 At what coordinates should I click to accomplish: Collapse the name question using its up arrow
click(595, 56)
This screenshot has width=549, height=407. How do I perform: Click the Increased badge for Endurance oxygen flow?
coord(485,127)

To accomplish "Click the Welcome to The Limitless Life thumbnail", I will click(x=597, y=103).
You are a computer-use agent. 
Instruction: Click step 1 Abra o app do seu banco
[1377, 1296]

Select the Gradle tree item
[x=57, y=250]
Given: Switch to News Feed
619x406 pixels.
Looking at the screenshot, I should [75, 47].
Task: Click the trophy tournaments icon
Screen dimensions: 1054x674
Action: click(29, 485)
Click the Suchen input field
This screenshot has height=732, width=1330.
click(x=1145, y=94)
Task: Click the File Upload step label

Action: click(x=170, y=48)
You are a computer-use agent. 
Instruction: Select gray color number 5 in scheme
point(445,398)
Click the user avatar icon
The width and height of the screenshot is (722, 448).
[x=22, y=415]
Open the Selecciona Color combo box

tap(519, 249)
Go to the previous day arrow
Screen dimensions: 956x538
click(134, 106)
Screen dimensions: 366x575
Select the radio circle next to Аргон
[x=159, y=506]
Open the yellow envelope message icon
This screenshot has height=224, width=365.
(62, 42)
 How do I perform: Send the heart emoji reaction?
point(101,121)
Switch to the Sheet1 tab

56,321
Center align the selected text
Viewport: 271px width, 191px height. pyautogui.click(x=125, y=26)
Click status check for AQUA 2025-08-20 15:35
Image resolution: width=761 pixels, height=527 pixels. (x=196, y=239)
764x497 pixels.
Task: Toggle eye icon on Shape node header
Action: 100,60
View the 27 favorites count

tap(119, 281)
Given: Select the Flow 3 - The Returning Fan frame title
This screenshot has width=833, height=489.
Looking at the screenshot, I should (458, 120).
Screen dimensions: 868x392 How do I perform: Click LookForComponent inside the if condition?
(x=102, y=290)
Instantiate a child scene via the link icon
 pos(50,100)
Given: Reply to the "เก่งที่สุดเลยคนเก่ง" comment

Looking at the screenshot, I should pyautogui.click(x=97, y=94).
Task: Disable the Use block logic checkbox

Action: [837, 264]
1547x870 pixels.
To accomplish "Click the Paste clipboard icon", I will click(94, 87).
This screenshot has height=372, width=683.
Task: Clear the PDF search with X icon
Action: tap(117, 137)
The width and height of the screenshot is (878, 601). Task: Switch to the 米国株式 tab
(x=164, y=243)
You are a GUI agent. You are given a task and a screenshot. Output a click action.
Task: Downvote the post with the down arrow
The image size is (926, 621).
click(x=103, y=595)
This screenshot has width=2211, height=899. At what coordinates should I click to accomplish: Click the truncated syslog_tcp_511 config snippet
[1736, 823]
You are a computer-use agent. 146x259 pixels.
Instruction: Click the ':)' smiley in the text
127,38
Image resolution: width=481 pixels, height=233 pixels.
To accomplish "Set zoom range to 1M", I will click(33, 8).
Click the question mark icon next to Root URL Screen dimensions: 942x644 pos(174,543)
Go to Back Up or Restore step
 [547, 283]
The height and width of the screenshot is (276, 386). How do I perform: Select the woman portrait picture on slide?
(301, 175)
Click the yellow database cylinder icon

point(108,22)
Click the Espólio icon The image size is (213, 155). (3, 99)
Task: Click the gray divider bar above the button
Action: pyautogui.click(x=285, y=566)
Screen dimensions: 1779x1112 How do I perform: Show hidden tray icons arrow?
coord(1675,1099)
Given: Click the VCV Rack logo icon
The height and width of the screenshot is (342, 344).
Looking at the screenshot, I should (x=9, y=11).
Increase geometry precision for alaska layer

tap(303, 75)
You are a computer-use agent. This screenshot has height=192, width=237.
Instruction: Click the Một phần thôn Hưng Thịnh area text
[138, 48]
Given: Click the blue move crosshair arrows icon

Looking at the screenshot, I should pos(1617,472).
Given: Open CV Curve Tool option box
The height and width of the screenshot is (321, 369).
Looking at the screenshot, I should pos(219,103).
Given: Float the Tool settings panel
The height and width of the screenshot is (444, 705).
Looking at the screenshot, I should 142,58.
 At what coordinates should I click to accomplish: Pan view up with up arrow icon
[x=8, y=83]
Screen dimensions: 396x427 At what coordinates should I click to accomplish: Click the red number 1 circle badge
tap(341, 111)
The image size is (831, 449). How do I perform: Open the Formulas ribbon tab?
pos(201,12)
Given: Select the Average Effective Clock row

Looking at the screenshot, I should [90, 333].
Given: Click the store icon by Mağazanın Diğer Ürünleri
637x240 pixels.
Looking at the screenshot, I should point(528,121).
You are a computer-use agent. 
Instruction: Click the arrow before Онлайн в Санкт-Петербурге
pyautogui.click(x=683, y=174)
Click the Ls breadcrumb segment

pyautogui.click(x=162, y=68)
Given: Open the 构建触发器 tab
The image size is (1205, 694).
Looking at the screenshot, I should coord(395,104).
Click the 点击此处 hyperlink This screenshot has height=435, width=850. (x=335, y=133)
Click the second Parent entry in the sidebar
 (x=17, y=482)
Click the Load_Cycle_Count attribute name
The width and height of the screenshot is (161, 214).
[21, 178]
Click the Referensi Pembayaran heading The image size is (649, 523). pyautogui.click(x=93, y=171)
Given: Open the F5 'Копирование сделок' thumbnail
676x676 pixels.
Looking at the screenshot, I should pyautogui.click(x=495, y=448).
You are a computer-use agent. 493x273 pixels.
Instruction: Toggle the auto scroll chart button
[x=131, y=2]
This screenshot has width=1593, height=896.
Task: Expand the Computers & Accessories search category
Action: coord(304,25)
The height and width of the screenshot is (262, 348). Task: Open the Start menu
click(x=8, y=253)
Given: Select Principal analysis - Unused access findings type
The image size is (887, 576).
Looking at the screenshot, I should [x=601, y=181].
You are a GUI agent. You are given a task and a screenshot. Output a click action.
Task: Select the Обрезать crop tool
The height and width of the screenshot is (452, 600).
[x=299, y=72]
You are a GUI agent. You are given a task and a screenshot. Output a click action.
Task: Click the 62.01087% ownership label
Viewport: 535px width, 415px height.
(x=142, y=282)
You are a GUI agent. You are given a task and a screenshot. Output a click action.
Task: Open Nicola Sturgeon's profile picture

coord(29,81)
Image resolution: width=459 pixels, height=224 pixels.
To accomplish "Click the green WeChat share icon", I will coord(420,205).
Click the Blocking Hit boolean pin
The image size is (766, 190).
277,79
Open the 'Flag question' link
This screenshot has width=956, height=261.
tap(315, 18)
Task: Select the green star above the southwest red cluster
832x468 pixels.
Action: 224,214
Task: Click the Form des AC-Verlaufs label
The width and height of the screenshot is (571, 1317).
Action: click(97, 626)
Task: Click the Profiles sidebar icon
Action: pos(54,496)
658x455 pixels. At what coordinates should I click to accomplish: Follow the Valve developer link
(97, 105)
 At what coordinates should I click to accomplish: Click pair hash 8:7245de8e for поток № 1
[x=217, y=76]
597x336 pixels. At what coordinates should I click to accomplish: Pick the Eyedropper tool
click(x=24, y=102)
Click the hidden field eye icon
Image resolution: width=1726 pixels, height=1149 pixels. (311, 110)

++++

Copy the data verbatim, starting with the line that contains "Given: Select the Average Effective Clock row" and ending with the line that contains "Looking at the screenshot, I should point(528,121).".

Given: Select the Average Effective Clock row

Looking at the screenshot, I should [90, 333].
Given: Click the store icon by Mağazanın Diğer Ürünleri
637x240 pixels.
Looking at the screenshot, I should point(528,121).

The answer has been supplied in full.